Since, in the past, I've been critical of authors who misreported the facts of the famous "Pam Reynolds" NDE case, I thought I should point out an example of someone who gets it right.
In his new book The End of Materialism, parapsychologist Charles Tart describes the Reynolds case in some detail (pages 230-238). Tart correctly observes that Reynolds was not clinically dead for the veridical parts of her NDE. He writes:
But note that while Pam was heavily anesthetized -- certainly deep enough to feel no pain from the cutting and sawing on her scalp and skull -- she was not "dead," as she would be later.
Later, after describing the non-verifiable parts of her experience, he adds:
One can argue about the precise timing in Pam's NDE -- if time in an altered state is experienced more rapidly than in an ordinary state, for example, could her entire NDE have taken place while there was still activity in her living brain, before it was brought to a standstill? -- such that her NDE did not really occur while she was technically dead? But that's an argument that itself pushes against a lot of our ideas about what time is, so it certainly looks, by ordinary standards, as if parts of Pam's NDE happened after she was physically dead.
Kudos to Dr.
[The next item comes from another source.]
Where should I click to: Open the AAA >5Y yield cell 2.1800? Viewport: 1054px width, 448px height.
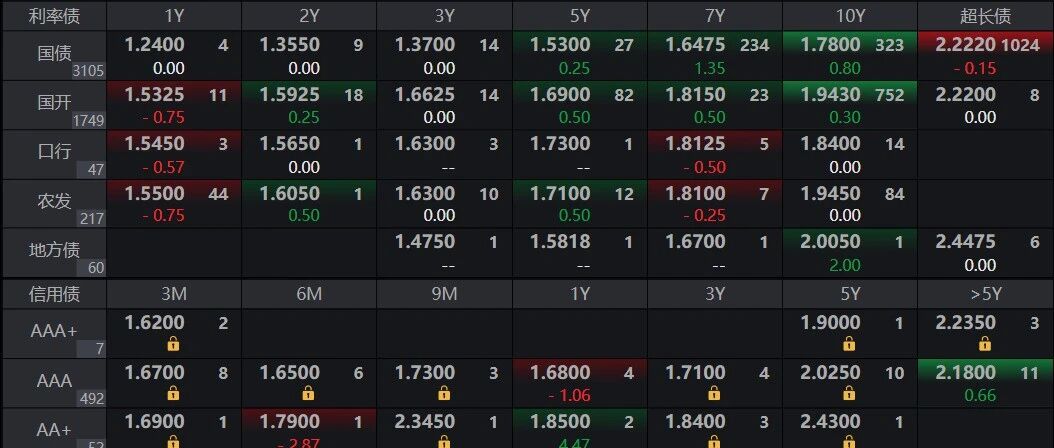966,373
Tart for presenting the case clearly and accurately.
Incidentally, the account contains two interesting footnotes. In the first, on page 234, Tart addresses a criticism raised by Keith Augustine in his well-known paper, "Hallucinatory Near-Death Experiences." Reynolds had monitoring devices placed in her ears; these molded earplugs produced a rapid-fire series of clicks (11.3 clicks per second, according to Irreducible Mind, p. 392, footnote 21) at a volume of approximately one hundred decibels. She was also sedated. Even so, she accurately reported a statement made by a female doctor in in the operating room.